Change every "bushing" in the records below to "sleeve" and write the records out again with nothing else altered. Leave out the pictures.

Records pointing to text and elements:
################

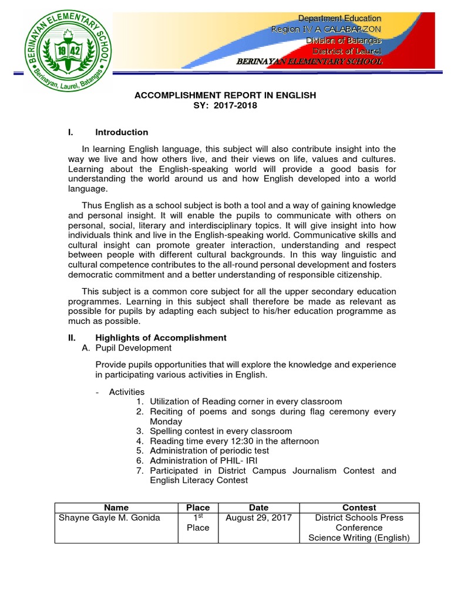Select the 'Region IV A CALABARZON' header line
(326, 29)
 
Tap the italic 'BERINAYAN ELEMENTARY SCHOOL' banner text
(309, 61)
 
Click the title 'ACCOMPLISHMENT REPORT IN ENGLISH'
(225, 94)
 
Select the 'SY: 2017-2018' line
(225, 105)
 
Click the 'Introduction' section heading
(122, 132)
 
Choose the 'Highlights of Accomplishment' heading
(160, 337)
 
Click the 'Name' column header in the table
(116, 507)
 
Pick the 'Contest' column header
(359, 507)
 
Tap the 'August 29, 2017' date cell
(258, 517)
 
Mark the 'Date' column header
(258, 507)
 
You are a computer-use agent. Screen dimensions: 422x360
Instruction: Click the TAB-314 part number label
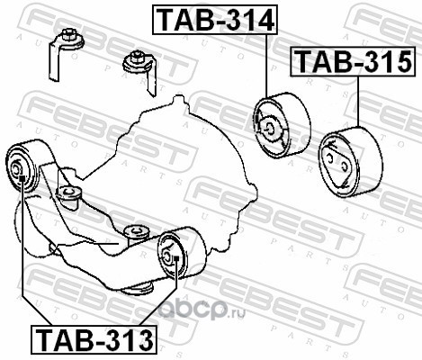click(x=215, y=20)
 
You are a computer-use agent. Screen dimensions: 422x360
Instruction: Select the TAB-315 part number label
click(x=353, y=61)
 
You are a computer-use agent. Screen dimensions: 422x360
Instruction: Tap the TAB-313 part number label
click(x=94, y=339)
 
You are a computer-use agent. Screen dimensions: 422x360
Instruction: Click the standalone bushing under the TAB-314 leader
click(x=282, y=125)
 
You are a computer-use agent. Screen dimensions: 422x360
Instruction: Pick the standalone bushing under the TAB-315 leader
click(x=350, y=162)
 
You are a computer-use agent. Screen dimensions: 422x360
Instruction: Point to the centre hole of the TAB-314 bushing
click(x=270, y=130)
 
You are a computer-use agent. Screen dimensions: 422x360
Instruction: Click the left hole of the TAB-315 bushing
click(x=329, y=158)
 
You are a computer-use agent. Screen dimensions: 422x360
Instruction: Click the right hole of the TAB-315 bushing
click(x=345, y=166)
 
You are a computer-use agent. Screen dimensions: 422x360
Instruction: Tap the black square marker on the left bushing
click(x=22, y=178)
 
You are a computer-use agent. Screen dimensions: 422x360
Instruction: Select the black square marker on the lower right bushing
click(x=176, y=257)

################

In response:
Select the 'Region IV A CALABARZON' header line
(326, 29)
 
Tap the italic 'BERINAYAN ELEMENTARY SCHOOL' banner text
(309, 61)
 
Click the title 'ACCOMPLISHMENT REPORT IN ENGLISH'
(225, 94)
 
Select the 'SY: 2017-2018' line
(225, 105)
 
Click the 'Introduction' section heading
(122, 132)
 
Choose the 'Highlights of Accomplishment' heading
(160, 337)
 
Click the 'Name' column header in the table
(116, 507)
 
Pick the 'Contest' column header
(359, 507)
 
Tap the 'August 29, 2017' date cell
(258, 517)
 
Mark the 'Date' column header
(258, 507)
 
You are a computer-use agent. Screen dimensions: 422x360
Instruction: Click the TAB-314 part number label
click(x=215, y=20)
 
You are a computer-use agent. Screen dimensions: 422x360
Instruction: Select the TAB-315 part number label
click(x=353, y=61)
 
You are a computer-use agent. Screen dimensions: 422x360
Instruction: Tap the TAB-313 part number label
click(x=94, y=339)
 
You are a computer-use agent. Screen dimensions: 422x360
Instruction: Click the standalone sleeve under the TAB-314 leader
click(x=282, y=125)
 
You are a computer-use agent. Screen dimensions: 422x360
Instruction: Pick the standalone sleeve under the TAB-315 leader
click(x=350, y=162)
 
You are a computer-use agent. Screen dimensions: 422x360
Instruction: Point to the centre hole of the TAB-314 sleeve
click(x=270, y=130)
 
You are a computer-use agent. Screen dimensions: 422x360
Instruction: Click the left hole of the TAB-315 sleeve
click(x=329, y=158)
 
You are a computer-use agent. Screen dimensions: 422x360
Instruction: Click the right hole of the TAB-315 sleeve
click(x=345, y=166)
 
You are a computer-use agent. Screen dimensions: 422x360
Instruction: Tap the black square marker on the left sleeve
click(x=22, y=178)
 
You are a computer-use agent. Screen dimensions: 422x360
Instruction: Select the black square marker on the lower right sleeve
click(x=176, y=257)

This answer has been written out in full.